In January 2012, he joined TUSEM Essen In 2014 he joined VfL Gummersbach on a two-year deal. When that expired he signed a two-year extension. In 2017 he joined MT Melsungen. On March 4, 2021, he scored his Bundesliga goal no. 1000 in a match against HC Erlangen. He finished the season as the second best outfield goalscorer in the Bundesliga with 211 goals. In 2023 he joined SG BBM Bietigheim.

===Season statistics===

| Season | Team | League | Games | Goals | Penalty goals | Outfield Goals |
|---|---|---|---|---|---|---|
| 2011/12 | HSG Düsseldorf/TUSEM Essen | 2. Bundesliga | 38 | 105 | 1 | 104 |
| 2012/13 | TUSEM Essen | Bundesliga | 34 | 73 | 0 | 73 |
| 2013/14 | TUSEM Essen | 2. Bundesliga | 27 | 133 | 0 | 133 |
| 2014/15 | VfL Gummersbach | Bundesliga | 36 | 113 | 0 | 113 |
| 2015/16 | VfL Gummersbach | Bundesliga | 32 | 161 | 5 | 156 |
| 2016/17 | VfL Gummersbach | Bundesliga | 26 | 166 | 39 | 127 |
| 2017/18 | MT Melsungen | Bundesliga | 33 | 224 | 9 | 215 |
| 2018/19 | MT Melsungen | Bundesliga | 10 | 62 | 0 | 62 |
| 2019/20 | MT Melsungen | Bundesliga | 26 | 107 | 0 | 107 |
| 2020/21 | MT Melsungen | Bundesliga | 38 | 211 | 0 | 211 |
| 2021/22 | MT Melsungen | Bundesliga | 34 | 157 | 1 | 156 |
| 2022/23 | MT Melsungen | Bundesliga | 21 | 40 | 0 | 40 |
| 2023/24 | MT Melsungen | Bundesliga | 34 | 60 | 0 | 60 |
| 2011–2014 | 2. Handball-Bundesliga | Total | 65 | 238 | 1 | 237 |
| 2012–2024 | Handball-Bundesliga | Total | 324 | 1374 | 54 | 1320 |
| 2011–2024 | Total | Karriere | 389 | 1612 | 55 | 1557 |

Source: Player profile at Handball-Bundesliga

===National team===
Kühn was called up to the German national team for the first time on 9 September 2014 by Dagur Sigurðsson. He debuted on 20 September 2014 in a home match against Switzerland.

At the 2016 European Championship, he was not initially part of the team but was included for the last match of the main round to replace Christian Dissinger. Germany won the tournament, beating Spain in the final 24–17. Later the same year he was part of the German team that won bronze medals at the 2016 Olympics. For this he was awarded the Silbernes Lorbeerblatt.

He also represented Germany at the 2018 European Championship.

At the 2020 European Championship, he had become a key part of the team.
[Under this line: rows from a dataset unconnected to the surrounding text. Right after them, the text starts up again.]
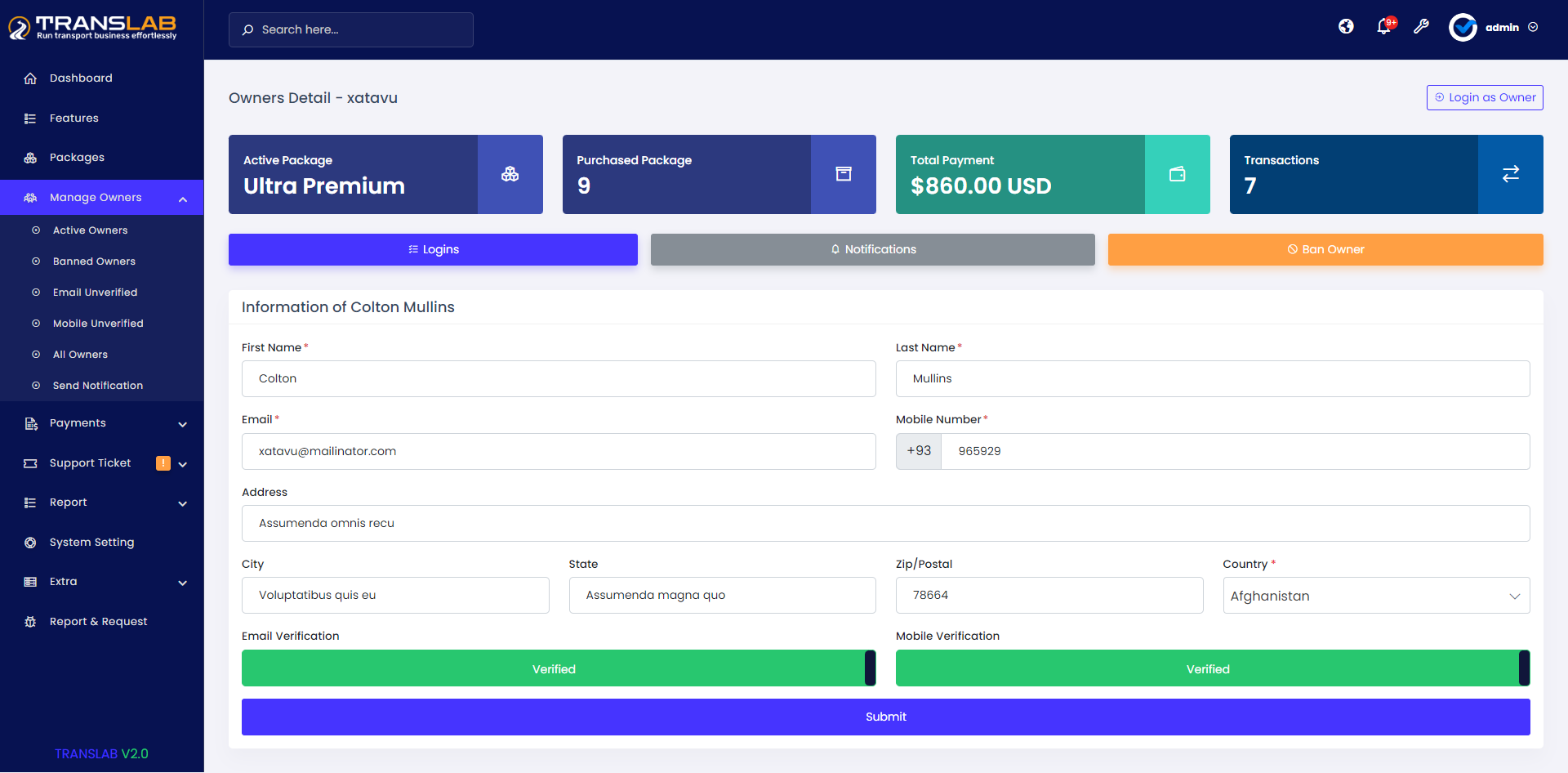This screenshot has height=773, width=1568.
Task: Go to Dashboard in sidebar
Action: pyautogui.click(x=81, y=78)

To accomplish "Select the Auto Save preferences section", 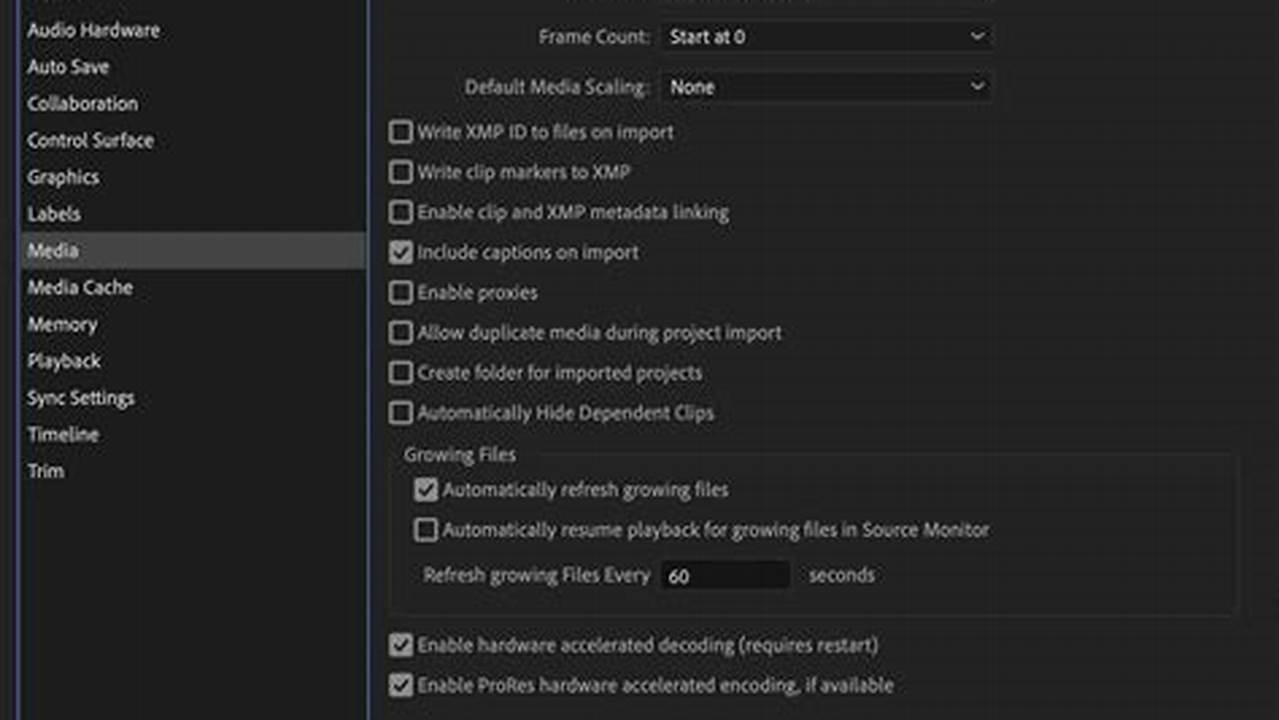I will (68, 67).
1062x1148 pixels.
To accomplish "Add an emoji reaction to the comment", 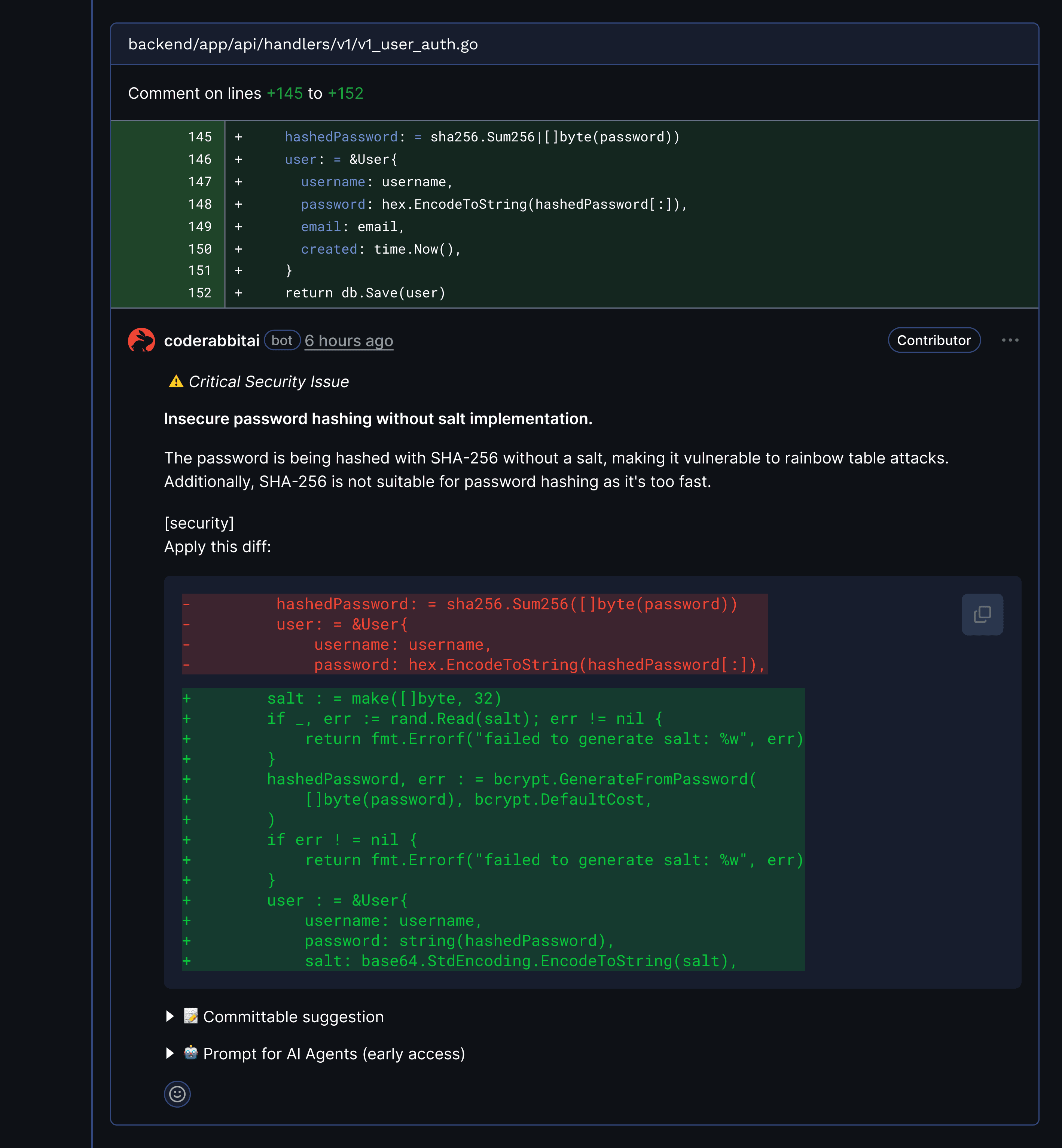I will 177,1093.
At the 2020 Olympics, he also represented Germany.

He played a single game at the 2022 European Championship against Belarus, before he had to leave with a positive COVID-19 test.

==Achievements==
- Summer Olympics:
    - 2016
- European Championship:
    - 2016

==Private life==
Kühn is related to the German handball player Dana Bleckmann.